É, de fato, a educação que ressurge – e, por educação, se entenda o respeito ao pensamento e às aspirações alheias. É o ato contínuo e progressivo de viver em sociedade, com livre arbítrio, mas respeitando o conjunto – e o outro, sabendo que dele sairão ideias distintas e elas devem ser expressadas. Nem a um lado nem a outro, mas sim à Liberdade. A Educação como prática da Liberdade e do Amor. E, nisto, o próprio ato de existir, como a rotina de viver e de modificar a forma de entender, com a individual responsabilização pela educação e, em consequência, pelo coletivo social.
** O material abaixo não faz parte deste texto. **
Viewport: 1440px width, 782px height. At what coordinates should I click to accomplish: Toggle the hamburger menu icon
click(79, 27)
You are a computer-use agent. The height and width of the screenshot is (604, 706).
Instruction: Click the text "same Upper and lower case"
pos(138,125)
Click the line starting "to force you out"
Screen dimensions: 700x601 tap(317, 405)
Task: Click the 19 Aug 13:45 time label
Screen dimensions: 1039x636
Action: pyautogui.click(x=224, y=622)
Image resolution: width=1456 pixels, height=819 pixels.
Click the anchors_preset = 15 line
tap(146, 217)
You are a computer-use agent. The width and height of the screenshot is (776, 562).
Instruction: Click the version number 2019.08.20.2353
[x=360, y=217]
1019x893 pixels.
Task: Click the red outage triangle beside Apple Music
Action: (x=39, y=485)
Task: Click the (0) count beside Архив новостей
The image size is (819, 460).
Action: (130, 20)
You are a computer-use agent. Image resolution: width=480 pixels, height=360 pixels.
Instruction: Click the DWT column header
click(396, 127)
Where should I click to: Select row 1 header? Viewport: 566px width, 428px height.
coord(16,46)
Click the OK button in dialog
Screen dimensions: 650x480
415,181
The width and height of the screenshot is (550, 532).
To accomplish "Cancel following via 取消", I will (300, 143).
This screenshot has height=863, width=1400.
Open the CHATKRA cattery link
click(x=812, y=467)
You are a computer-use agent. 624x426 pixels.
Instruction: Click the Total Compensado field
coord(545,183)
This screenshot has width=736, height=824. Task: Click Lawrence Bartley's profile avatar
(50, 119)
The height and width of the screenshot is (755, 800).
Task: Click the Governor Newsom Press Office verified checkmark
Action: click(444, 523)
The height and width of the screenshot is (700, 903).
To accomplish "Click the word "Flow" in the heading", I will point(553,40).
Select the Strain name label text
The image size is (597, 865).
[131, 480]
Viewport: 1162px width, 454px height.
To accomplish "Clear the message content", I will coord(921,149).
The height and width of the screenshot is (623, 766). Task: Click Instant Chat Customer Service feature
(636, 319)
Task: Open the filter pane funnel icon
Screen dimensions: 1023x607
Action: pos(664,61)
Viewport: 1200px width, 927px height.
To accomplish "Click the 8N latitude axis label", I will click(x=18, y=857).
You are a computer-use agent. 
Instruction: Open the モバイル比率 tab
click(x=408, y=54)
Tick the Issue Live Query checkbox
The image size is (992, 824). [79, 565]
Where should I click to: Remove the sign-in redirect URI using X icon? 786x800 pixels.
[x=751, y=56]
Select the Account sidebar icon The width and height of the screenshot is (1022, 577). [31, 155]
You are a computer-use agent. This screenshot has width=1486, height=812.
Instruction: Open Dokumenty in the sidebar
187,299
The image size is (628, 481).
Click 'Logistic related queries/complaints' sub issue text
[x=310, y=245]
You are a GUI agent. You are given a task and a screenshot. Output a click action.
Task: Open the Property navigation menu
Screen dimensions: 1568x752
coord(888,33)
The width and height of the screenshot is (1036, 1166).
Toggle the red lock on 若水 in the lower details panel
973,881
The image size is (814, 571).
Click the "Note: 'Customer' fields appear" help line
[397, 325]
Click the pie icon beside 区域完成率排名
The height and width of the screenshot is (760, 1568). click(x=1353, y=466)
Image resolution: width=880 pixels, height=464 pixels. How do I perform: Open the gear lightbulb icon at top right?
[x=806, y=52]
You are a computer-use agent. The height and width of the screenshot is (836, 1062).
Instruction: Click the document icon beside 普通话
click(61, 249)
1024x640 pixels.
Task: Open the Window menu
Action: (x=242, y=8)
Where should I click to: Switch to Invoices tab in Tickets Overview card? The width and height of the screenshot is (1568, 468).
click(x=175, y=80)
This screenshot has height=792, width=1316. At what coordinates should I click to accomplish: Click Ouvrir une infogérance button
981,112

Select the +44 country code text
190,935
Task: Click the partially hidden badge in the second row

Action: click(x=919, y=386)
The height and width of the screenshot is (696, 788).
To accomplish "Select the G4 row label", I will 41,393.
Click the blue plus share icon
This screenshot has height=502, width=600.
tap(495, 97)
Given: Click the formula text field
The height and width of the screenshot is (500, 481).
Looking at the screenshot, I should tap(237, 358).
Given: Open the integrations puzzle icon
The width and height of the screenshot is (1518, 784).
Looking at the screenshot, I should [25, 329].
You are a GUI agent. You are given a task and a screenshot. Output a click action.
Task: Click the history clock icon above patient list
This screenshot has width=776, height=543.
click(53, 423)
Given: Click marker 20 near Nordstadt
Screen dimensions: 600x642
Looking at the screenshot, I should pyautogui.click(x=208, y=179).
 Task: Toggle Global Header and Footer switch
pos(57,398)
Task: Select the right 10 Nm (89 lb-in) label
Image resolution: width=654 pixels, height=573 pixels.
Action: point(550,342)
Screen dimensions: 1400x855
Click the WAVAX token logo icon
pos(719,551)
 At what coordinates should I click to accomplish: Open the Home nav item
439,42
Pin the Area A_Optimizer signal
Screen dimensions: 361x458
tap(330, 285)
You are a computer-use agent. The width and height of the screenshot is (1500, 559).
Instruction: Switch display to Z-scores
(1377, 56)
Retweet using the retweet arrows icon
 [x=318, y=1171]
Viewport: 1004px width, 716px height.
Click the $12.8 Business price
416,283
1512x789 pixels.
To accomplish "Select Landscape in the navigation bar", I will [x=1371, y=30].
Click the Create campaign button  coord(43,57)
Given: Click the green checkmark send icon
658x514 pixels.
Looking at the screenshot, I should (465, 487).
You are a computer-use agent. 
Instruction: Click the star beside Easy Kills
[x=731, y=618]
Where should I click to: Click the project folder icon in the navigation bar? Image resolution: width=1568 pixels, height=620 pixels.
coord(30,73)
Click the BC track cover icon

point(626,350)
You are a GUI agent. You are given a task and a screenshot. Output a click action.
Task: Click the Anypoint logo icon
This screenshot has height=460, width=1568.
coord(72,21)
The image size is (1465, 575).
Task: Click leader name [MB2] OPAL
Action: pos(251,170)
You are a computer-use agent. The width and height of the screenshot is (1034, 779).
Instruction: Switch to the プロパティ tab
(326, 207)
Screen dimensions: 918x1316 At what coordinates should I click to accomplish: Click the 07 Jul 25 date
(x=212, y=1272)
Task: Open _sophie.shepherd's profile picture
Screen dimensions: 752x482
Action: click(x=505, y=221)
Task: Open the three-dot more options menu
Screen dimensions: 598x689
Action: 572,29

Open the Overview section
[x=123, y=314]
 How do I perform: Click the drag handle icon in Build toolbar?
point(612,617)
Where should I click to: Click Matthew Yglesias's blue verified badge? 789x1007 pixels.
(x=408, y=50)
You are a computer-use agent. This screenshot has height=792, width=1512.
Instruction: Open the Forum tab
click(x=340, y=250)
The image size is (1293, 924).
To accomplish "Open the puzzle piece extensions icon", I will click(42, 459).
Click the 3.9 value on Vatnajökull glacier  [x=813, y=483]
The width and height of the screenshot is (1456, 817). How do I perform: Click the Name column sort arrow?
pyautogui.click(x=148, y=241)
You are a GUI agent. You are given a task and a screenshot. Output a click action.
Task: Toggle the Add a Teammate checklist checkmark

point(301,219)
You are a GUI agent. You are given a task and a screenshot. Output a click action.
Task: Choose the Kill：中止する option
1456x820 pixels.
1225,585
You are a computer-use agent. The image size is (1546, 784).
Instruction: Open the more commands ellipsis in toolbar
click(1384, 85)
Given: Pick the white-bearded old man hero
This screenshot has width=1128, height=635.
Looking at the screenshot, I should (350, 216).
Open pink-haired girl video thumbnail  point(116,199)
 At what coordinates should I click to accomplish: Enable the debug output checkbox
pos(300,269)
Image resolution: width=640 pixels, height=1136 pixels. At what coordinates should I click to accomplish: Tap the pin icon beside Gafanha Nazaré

Seu corpo não existe mais; contudo, suas ideias vivem naqueles que foram despertados pelo seu saber, seu jeito franco e aberto, sua percepção e a capacidade “percebedora” dos que vieram para alavancar a humanidade. Paulo conviveu e viveu para construir e desconstruir valores e o status quo, pois não se aprende sem desaprender, não se ensina sem amar, para aprender é preciso se sentir parte daquele que nos estende a mão, pensar certo e para tanto não ter certezas. Porque cada uma das certezas, se alcançadas pela frágil permanência, nos tolhem a capacidade de criação, porque ensinar é aprender junto.

Ensinar é, assim, freireanamente, um gesto de doação, de amor, portanto de extrema sensibilidade. A mesma sensibilidade que queremos seja a diretriz a motivar nos indivíduos – e, sobretudo, nos homens de poder de nosso tempo e do nosso Brasil – a empatia e a ação educadora que livre todos de todas as indigências, as materiais e as morais.

Prosseguimos, Paulo, sendo seus alunos…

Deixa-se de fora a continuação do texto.